X-T maps from the same field of view. (A) Under control conditions. (B) 5 μM bicuculline was added to the epidural surface. Note: Subthreshold concentrations (3 - 5 μM) were used to block the GABA_A receptors. Bicuculline will cause spontaneous interictal-like spikes with a threshold concentration of 5 - 10 μM (applied epi-durally). If spontaneous interictal-like spikes occur, the animal is excluded from the data set.

(A) Initiation sites of spontaneous and evoked events from one animal. The hexagons mark the imaging field. Left: The initiation sites of 20 evoked events; all were in area V1M. Right: The initiation sites of 123 spontaneous events are distributed in various locations. (When a spontaneous event was initiated outside of the field of view, its initiation site was marked as the center of the wavefront when entering the field of view.)

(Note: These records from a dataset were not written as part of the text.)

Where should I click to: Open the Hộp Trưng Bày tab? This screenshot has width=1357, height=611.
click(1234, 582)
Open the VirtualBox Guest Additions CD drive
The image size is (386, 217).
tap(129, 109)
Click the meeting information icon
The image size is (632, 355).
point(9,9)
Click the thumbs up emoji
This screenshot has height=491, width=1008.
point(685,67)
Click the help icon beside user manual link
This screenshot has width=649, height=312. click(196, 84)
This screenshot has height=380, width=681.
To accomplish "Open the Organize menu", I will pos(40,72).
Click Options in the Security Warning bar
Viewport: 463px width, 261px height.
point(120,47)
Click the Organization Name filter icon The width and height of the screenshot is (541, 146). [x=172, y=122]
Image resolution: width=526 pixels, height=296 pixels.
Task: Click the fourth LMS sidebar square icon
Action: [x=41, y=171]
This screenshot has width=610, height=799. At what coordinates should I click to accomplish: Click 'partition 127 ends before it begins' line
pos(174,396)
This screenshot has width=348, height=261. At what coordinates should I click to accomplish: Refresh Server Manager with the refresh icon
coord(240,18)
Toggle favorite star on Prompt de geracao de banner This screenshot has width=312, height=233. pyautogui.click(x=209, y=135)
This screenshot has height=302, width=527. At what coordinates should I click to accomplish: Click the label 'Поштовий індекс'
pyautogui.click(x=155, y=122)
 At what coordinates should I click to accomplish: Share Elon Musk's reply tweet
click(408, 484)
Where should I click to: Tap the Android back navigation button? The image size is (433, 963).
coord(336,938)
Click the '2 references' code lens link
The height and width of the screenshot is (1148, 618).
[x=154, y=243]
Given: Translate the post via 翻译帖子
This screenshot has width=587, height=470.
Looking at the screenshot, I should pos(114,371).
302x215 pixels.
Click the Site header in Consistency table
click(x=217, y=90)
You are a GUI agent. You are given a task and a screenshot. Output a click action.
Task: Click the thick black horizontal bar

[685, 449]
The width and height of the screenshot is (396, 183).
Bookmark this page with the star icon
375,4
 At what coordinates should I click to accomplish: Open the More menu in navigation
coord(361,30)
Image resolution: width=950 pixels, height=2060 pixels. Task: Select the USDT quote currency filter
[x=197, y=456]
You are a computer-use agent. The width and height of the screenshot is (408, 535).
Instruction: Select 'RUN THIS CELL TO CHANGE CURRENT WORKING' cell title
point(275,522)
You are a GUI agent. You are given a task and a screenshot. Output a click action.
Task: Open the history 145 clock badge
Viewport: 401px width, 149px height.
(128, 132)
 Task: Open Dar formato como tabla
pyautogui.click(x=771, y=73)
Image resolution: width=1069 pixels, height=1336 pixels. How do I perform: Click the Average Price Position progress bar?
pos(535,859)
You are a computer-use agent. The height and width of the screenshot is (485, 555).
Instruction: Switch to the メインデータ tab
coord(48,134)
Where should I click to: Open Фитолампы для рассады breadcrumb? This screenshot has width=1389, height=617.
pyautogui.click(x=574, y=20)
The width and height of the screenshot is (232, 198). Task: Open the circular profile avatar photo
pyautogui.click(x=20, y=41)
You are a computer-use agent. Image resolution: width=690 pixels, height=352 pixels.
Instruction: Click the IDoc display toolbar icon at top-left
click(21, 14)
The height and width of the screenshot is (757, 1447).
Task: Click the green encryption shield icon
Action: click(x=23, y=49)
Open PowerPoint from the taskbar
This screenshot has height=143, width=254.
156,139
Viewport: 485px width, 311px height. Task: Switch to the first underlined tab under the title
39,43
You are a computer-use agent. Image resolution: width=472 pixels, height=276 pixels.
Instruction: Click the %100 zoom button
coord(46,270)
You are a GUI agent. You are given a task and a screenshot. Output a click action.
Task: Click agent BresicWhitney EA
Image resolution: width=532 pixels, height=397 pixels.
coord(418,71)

(B) Propagating velocity of the waves. Left: The peak time (t, the time of peak response at that detector) was measured for all detectors (When multiple wave peaks occurred, only the first peak was counted). Bold trace: initiation site, t = 0. Standard deviation (SD, bottom equations) of the peak time is used to quantify the distribution of propagation velocity over the imaging field. Right: Distribution of SDs in evoked and spontaneous events (443 events in 5 animals). The spontaneous events (white bars) have smaller SDs on average (80% between 0 -20ms), while the evoked events (black bars) have greater SDs on average (80%, 20∼40ms).